Un jour, une de ces soeurs, corpulente, entra dans la classe. Elle dit à l'autre soeur, enseignant (puisque dans la religion catholique, on se grandit en saignant) : "Oh, ma soeur ! Ce matin, je suis comme un oiseau sur la branche !"
Ma propre mère, qui était une élève studieuse et disciplinée, ne put s'empécher de proférer une onomatopée : "Crac !"
ELLE a beaucou ri.
Ma propre mère fut lourdement punie, mais le jeu en valut la chandelle.  Et bien des années plus tard, elle me contat cette histoire.
Pour ELLE, ma propre mère, moins bELLE quoique jolie, avait valeur de point de repère, de conscience. Probablement la perdit-elle, cette conscience, en perdant sa soeur de coeur...
ELLE avait des yeux de jade et rencontra l'homme de sa vie sur des barricades, en '68, lors que j'étais en gestation. Point n'était question de révolutions autre que celle des sentiments : ELLE était infirmière et assurait l'assistance sanitaire durant les évènements. ELLE vit simplement, entre deux échaufourées et trois nuages lacrymogènes, un hurluberlu coller des affiches pour son concert de musique irlandaise... C'est bien plus tard que cet homme devint mon parrain de substitution, après le drame familial que nous connûmes, mon parrain de naissance assassinant sa femme, ma tante, à coups de couteau, sous les yeux de leur fils adolescent, mon cousin, avant que de se pendre à son tour. J'avais huit ans.
Je fus certainement pour ELLE le petit garçon, l'enfant qu'ELLE n'aurait jamais.
Souvent, je partais en vacances dans leur minibus Volkswagen. Il était orange. C'étaient les années '70 ! Ils m'emmenaient à Pont-Croix, via St Malo, ou Rothéneuf, retrouver mes grands parents dans la maison de mon coeur. Plus tard, il y eut d'autres vacances dans la maison de la chaussée du sillon, en bordure de la cité corsaire. Dans leur chambre, il y avait un grand tableau d'ELLE, torse nu. ELLE avait posé pour des peintres parisiens. Puis il y eut Brest, qu'ELLE me fit connaître, adolescent, Brest, symbole ultime du mal-être, Brest, ville écumoir où traînent encore les bribes de ma vie et les serpents de ma mémoire.

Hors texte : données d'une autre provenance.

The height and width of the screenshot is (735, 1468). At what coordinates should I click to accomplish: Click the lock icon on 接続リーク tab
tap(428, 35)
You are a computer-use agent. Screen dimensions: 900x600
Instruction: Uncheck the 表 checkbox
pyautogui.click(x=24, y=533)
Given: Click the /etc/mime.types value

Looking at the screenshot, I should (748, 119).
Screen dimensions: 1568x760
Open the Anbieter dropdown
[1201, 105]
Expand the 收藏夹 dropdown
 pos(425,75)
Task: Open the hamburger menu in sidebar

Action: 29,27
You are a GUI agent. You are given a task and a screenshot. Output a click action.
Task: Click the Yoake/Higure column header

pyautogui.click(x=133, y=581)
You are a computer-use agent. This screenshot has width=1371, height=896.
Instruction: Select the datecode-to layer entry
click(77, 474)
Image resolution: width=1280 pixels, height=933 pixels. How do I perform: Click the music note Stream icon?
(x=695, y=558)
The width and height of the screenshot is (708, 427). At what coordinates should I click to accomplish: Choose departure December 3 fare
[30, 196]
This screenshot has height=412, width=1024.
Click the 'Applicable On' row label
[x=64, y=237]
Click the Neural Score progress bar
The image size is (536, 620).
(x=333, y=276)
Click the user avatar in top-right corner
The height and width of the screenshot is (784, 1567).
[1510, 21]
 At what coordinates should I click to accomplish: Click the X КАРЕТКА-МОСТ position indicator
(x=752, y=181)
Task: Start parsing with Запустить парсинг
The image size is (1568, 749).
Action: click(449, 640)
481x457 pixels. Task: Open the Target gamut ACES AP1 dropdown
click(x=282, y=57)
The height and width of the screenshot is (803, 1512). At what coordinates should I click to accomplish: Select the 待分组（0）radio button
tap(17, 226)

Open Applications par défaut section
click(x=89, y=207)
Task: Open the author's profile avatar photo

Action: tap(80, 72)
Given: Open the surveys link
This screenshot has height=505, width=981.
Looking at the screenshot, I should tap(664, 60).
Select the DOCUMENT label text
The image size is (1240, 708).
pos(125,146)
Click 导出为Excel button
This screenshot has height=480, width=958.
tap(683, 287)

Rentrer à Pont-Croix fut certainement pour ELLE, la pire expérience. Je crois qu'ELLE y est revenu comme on retourne dans la tombe. Je crois que j'étais en train de faire la même chose. Nous nous ressemblions tant... D'ailleurs, ce fut ELLE qui me conduisit à l'autel, le jour de mon mariage, tout près, à Confort.
A l'heure où ELLE ferma ses yeux de jade, je me demande si ELLE a eu une pensée pour moi. Cette question m'obsède.
Je n'étais pas présent en ce joli cimetière de Pont-Croix, à flanc de coteau, penché sur la ria qui mène à Audierne, et faisant face à la colline de Plouhinec. Le soir, du sud-ouest, le soleil incertain de cette contrée l'inonde fréquemment de ses rayons bienfaisants. C'est un bel endroit. C'est ici que je l'avais vue pour la dernière fois, lors des funérailles de mon grand-oncle. J'avais été marqué par ses affres physiques, mais soudain, je l'avais sentie refleurir, comme si ELLE trichait pour me donner encore le change, moi qu'ELLE n'attendait pas en pareilles circonstances.
Je vais à présent quitter le Finistère. Je n'y retournerai probablement que définitivement dans la tombe, cette tombe où repose ma propre mère, à côté d'ELLE, comme petites filles, au même pupitre.